# [WHAT IS ASKED]
Recast the data lines from the line containing "In order to click on 'Enterprise'" up to and including the line containing "What do you see at coordinates (987, 288)" as a numbered list, leaving out any blank lines.

[Data records]
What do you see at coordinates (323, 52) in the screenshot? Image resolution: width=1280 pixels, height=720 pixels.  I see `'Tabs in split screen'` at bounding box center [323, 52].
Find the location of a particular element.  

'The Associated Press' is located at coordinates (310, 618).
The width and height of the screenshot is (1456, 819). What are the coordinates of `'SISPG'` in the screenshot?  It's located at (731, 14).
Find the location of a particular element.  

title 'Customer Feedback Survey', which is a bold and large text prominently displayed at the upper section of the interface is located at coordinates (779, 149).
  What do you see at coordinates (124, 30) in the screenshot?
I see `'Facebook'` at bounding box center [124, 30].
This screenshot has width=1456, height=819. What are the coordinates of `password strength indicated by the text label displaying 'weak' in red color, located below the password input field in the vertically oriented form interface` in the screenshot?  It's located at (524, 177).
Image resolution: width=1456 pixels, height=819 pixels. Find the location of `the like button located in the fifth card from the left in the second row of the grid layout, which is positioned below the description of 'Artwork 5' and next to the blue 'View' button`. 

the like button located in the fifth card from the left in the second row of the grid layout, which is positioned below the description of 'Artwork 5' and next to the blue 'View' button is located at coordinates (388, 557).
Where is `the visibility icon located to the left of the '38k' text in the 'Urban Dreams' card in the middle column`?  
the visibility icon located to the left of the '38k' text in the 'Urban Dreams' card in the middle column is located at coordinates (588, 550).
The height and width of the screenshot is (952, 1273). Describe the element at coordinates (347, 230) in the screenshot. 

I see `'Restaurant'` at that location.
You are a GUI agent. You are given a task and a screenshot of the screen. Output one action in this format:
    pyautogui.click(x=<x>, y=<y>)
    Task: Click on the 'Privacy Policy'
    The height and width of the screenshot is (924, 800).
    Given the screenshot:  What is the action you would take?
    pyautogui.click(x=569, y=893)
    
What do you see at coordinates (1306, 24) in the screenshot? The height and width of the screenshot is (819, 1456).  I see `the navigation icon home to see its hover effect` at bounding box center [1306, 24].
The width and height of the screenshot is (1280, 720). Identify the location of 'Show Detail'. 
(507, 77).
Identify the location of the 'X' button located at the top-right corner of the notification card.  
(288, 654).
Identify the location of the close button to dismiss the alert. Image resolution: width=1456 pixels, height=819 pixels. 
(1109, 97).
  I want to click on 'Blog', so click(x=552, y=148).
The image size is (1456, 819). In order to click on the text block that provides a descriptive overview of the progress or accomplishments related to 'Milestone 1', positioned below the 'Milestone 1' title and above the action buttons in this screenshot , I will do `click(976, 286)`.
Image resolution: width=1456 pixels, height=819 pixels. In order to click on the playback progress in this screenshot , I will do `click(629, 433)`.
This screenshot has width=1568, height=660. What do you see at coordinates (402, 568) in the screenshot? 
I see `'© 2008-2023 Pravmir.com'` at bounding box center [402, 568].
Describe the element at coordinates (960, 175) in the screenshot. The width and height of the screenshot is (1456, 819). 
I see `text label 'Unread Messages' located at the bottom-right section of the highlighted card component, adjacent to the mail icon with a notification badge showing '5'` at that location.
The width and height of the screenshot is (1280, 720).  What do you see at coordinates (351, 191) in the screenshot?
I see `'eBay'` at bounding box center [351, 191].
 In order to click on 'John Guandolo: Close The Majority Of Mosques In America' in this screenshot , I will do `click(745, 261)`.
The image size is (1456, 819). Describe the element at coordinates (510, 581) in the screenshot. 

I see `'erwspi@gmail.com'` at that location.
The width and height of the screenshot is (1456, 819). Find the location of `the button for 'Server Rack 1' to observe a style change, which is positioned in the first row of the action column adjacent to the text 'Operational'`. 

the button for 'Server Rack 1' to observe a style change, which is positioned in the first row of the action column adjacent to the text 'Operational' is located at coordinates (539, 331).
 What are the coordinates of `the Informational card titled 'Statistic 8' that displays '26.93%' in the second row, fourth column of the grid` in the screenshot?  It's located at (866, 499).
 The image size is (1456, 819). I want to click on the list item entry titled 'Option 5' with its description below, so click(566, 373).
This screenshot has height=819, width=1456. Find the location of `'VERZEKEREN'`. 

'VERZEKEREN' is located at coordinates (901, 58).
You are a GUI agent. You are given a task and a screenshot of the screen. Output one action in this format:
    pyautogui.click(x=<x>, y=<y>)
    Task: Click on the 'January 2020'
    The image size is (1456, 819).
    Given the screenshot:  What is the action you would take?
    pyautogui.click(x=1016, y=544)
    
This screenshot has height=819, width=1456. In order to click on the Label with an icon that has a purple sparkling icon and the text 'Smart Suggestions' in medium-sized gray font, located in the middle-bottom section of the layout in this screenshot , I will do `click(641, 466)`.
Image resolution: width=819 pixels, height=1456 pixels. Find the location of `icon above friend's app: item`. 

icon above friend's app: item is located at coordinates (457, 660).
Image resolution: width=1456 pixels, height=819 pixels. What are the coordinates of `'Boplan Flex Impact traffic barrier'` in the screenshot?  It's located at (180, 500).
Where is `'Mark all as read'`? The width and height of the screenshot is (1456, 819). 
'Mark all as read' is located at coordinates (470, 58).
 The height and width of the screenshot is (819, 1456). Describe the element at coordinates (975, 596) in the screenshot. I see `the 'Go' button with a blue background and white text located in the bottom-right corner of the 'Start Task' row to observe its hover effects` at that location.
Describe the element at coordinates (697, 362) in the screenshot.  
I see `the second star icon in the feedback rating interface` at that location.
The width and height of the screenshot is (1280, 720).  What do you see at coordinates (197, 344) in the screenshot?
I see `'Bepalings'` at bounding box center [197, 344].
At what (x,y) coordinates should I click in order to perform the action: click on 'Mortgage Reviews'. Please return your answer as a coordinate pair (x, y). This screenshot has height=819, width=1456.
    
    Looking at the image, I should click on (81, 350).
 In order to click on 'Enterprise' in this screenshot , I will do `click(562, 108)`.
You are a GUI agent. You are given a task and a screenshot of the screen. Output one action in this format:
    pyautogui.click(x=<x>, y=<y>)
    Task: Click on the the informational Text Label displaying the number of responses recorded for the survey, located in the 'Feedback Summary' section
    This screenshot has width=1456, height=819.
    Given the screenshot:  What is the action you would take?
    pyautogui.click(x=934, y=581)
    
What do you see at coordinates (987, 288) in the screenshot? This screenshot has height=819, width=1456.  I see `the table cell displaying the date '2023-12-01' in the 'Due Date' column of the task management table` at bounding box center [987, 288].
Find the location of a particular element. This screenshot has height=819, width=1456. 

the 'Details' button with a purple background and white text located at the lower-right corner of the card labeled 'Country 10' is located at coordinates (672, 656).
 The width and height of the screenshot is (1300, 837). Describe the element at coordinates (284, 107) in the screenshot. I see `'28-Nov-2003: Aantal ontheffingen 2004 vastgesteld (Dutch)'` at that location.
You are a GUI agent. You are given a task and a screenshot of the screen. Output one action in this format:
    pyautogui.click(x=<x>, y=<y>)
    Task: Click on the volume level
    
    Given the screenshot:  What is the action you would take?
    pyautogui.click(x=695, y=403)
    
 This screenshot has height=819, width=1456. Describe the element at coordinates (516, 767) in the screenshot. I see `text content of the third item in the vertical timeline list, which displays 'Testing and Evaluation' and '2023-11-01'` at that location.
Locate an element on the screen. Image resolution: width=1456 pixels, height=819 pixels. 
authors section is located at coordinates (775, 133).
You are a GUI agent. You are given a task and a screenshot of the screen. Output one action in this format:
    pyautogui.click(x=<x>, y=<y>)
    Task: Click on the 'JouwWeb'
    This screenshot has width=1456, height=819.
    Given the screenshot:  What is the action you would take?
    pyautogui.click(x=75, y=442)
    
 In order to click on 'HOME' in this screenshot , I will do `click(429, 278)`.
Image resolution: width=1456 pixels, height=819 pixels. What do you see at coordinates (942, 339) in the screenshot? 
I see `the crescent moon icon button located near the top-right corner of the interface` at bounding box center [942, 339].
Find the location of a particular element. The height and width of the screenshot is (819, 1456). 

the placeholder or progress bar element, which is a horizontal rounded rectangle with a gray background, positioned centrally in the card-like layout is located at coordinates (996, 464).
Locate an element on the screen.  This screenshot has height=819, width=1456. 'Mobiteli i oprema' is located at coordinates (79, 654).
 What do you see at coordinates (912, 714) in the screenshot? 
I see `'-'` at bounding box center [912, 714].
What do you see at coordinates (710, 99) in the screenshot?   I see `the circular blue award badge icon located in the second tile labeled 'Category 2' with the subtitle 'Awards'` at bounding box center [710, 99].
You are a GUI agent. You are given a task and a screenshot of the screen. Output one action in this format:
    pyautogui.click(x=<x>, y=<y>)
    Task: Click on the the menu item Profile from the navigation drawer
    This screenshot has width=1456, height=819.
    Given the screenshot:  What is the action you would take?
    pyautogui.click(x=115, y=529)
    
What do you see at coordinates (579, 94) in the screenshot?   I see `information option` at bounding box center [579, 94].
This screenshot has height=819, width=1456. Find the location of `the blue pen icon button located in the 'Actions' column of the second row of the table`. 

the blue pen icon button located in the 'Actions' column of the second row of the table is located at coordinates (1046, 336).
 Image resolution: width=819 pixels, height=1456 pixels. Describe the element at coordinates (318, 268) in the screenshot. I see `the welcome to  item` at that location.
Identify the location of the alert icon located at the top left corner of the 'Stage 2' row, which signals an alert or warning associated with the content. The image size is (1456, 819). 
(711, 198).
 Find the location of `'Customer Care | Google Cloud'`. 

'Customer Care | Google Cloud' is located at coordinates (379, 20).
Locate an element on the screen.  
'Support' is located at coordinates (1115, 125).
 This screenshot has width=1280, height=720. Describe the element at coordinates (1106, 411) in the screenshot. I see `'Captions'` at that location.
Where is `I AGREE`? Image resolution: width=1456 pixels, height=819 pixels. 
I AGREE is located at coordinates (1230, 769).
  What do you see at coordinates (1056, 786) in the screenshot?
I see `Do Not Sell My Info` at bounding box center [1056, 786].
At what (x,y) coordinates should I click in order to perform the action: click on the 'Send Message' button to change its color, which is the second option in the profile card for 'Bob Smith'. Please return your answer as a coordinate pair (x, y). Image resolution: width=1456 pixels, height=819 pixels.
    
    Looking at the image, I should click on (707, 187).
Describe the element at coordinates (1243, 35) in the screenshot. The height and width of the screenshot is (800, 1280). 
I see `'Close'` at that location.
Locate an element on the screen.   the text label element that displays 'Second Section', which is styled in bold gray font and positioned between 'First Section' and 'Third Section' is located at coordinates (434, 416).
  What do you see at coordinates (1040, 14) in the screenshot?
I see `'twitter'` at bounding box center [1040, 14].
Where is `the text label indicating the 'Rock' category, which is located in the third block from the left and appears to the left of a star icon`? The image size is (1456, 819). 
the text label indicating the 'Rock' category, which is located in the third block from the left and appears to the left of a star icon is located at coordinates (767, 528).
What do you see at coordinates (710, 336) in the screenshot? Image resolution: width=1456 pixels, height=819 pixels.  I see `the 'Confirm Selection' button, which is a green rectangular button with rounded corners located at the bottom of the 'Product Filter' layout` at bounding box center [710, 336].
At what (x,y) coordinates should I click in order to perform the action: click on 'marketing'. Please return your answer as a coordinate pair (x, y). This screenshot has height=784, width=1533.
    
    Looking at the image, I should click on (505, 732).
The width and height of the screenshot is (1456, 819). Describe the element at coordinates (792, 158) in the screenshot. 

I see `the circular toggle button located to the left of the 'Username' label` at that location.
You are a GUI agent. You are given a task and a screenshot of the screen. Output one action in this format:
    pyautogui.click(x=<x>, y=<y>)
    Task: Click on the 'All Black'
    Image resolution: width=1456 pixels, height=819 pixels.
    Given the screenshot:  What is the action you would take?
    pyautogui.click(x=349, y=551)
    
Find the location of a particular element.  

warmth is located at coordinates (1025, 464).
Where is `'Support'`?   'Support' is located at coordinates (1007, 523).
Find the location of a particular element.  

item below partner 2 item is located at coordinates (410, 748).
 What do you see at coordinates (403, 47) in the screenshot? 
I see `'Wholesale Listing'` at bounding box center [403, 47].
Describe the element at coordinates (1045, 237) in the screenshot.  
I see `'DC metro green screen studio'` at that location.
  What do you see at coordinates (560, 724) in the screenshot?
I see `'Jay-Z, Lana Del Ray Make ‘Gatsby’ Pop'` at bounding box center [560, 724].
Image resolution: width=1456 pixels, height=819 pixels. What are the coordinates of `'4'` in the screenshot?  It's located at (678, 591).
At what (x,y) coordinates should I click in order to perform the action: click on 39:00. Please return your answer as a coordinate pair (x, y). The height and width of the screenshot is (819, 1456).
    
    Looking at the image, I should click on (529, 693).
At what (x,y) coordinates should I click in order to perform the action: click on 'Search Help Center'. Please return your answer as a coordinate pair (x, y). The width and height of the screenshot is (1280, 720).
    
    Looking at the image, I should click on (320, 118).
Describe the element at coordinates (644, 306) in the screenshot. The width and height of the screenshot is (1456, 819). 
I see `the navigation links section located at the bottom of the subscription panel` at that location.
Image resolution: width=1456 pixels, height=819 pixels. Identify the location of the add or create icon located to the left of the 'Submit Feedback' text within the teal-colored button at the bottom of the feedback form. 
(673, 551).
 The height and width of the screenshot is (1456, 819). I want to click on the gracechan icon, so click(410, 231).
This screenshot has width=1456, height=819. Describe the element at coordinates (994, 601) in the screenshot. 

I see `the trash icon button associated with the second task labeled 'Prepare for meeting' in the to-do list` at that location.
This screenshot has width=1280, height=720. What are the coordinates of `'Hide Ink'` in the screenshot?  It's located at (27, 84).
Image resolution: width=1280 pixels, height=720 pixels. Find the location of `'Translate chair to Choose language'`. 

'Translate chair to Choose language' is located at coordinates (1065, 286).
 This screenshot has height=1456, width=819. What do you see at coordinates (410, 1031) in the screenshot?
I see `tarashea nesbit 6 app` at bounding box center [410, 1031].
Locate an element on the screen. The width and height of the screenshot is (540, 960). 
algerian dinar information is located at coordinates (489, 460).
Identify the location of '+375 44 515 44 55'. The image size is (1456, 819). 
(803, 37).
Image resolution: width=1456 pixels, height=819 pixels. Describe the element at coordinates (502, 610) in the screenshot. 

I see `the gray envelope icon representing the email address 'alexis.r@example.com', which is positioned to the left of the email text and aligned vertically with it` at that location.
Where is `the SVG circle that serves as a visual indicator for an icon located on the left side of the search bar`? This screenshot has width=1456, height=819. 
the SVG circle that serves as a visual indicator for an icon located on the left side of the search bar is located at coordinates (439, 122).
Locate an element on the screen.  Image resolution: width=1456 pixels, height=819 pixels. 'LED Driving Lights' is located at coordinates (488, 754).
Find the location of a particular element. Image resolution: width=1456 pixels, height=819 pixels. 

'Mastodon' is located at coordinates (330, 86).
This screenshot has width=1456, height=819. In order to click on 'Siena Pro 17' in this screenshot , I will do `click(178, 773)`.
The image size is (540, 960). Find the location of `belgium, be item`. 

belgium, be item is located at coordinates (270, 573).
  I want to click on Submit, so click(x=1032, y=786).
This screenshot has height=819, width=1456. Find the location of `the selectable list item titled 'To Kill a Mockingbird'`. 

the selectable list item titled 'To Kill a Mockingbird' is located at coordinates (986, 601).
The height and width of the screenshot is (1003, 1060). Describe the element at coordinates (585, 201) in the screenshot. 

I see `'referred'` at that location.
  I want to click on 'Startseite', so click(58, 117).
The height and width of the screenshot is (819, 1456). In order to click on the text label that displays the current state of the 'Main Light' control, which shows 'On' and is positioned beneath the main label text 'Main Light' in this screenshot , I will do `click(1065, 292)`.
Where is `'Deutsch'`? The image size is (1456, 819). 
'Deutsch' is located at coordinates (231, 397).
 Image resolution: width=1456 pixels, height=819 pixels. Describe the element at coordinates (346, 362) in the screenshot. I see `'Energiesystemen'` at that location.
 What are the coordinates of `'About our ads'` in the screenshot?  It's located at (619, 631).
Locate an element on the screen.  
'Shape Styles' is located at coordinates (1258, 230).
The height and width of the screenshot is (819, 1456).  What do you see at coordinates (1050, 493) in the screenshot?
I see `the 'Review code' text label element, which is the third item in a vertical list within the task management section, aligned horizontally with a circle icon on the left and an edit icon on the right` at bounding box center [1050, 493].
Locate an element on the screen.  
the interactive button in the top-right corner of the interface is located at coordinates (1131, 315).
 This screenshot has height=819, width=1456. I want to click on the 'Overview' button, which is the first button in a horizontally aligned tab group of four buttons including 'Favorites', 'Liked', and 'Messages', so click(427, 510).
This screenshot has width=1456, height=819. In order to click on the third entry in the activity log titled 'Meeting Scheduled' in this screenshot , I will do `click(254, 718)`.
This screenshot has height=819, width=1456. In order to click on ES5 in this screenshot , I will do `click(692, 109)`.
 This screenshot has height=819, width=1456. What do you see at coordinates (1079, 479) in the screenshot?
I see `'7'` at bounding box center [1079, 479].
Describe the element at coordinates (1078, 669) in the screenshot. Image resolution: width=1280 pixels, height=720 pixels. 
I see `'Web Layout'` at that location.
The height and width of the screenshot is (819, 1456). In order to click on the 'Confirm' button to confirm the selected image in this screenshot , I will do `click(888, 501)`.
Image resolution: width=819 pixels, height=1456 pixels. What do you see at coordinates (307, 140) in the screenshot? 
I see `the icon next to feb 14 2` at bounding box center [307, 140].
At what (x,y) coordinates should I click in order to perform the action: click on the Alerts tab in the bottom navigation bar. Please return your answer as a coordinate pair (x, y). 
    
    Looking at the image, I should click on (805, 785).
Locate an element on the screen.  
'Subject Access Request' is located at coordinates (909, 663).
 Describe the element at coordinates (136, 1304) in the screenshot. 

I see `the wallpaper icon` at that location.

# [ANSWER TO THE PROBLEM]
1.  In order to click on 'Enterprise' in this screenshot , I will do `click(562, 108)`.
2. You are a GUI agent. You are given a task and a screenshot of the screen. Output one action in this format:
3.     pyautogui.click(x=<x>, y=<y>)
4.     Task: Click on the the informational Text Label displaying the number of responses recorded for the survey, located in the 'Feedback Summary' section
5.     This screenshot has width=1456, height=819.
6.     Given the screenshot:  What is the action you would take?
7.     pyautogui.click(x=934, y=581)
8. What do you see at coordinates (987, 288) in the screenshot? This screenshot has height=819, width=1456.  I see `the table cell displaying the date '2023-12-01' in the 'Due Date' column of the task management table` at bounding box center [987, 288].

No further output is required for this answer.